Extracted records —
»»

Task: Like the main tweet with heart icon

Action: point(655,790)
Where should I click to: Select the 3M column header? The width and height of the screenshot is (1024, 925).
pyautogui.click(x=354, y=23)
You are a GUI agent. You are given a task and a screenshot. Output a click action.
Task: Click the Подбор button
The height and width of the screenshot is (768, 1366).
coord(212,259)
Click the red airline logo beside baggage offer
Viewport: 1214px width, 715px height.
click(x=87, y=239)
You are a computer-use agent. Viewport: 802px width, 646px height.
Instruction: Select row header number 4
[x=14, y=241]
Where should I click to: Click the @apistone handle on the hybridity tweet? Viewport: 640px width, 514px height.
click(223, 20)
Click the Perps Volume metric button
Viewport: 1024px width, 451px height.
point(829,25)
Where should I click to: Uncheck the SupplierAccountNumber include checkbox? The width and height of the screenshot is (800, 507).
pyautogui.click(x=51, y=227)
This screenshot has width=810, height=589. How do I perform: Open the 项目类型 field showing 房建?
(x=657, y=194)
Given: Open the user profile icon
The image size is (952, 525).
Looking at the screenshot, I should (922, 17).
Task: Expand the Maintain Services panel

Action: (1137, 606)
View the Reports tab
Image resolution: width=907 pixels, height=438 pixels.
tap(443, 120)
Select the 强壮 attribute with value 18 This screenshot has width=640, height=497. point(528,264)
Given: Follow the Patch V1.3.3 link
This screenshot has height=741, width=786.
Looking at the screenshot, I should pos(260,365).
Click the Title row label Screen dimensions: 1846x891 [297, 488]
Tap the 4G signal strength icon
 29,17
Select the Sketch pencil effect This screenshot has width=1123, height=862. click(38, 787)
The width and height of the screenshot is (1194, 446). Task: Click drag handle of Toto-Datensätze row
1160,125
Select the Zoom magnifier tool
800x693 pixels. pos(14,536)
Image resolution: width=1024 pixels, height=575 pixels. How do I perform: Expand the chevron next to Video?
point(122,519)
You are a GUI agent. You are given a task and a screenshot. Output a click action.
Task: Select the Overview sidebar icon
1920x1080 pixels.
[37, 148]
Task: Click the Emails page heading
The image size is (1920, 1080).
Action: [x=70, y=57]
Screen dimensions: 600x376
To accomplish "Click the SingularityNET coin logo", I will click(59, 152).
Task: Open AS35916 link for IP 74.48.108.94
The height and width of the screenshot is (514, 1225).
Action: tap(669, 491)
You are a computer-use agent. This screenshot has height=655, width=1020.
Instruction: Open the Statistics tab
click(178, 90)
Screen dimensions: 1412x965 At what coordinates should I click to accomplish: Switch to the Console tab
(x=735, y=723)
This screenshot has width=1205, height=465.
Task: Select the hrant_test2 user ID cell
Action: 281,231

««

WHAT IS BEING ASKED — Give the records again, complete and exact.

WRITTEN ANSWER —
Task: Like the main tweet with heart icon

Action: point(655,790)
Where should I click to: Select the 3M column header? The width and height of the screenshot is (1024, 925).
pyautogui.click(x=354, y=23)
You are a GUI agent. You are given a task and a screenshot. Output a click action.
Task: Click the Подбор button
The height and width of the screenshot is (768, 1366).
coord(212,259)
Click the red airline logo beside baggage offer
Viewport: 1214px width, 715px height.
click(x=87, y=239)
You are a computer-use agent. Viewport: 802px width, 646px height.
Instruction: Select row header number 4
[x=14, y=241]
Where should I click to: Click the @apistone handle on the hybridity tweet? Viewport: 640px width, 514px height.
click(223, 20)
Click the Perps Volume metric button
Viewport: 1024px width, 451px height.
point(829,25)
Where should I click to: Uncheck the SupplierAccountNumber include checkbox? The width and height of the screenshot is (800, 507).
pyautogui.click(x=51, y=227)
This screenshot has width=810, height=589. How do I perform: Open the 项目类型 field showing 房建?
(x=657, y=194)
Given: Open the user profile icon
The image size is (952, 525).
Looking at the screenshot, I should (922, 17).
Task: Expand the Maintain Services panel

Action: (1137, 606)
View the Reports tab
Image resolution: width=907 pixels, height=438 pixels.
tap(443, 120)
Select the 强壮 attribute with value 18 This screenshot has width=640, height=497. point(528,264)
Given: Follow the Patch V1.3.3 link
This screenshot has height=741, width=786.
Looking at the screenshot, I should pos(260,365).
Click the Title row label Screen dimensions: 1846x891 [297, 488]
Tap the 4G signal strength icon
 29,17
Select the Sketch pencil effect This screenshot has width=1123, height=862. click(38, 787)
The width and height of the screenshot is (1194, 446). Task: Click drag handle of Toto-Datensätze row
1160,125
Select the Zoom magnifier tool
800x693 pixels. pos(14,536)
Image resolution: width=1024 pixels, height=575 pixels. How do I perform: Expand the chevron next to Video?
point(122,519)
You are a GUI agent. You are given a task and a screenshot. Output a click action.
Task: Select the Overview sidebar icon
1920x1080 pixels.
[37, 148]
Task: Click the Emails page heading
The image size is (1920, 1080).
Action: [x=70, y=57]
Screen dimensions: 600x376
To accomplish "Click the SingularityNET coin logo", I will click(59, 152).
Task: Open AS35916 link for IP 74.48.108.94
The height and width of the screenshot is (514, 1225).
Action: tap(669, 491)
You are a computer-use agent. This screenshot has height=655, width=1020.
Instruction: Open the Statistics tab
click(178, 90)
Screen dimensions: 1412x965 At what coordinates should I click to accomplish: Switch to the Console tab
(x=735, y=723)
This screenshot has width=1205, height=465.
Task: Select the hrant_test2 user ID cell
Action: 281,231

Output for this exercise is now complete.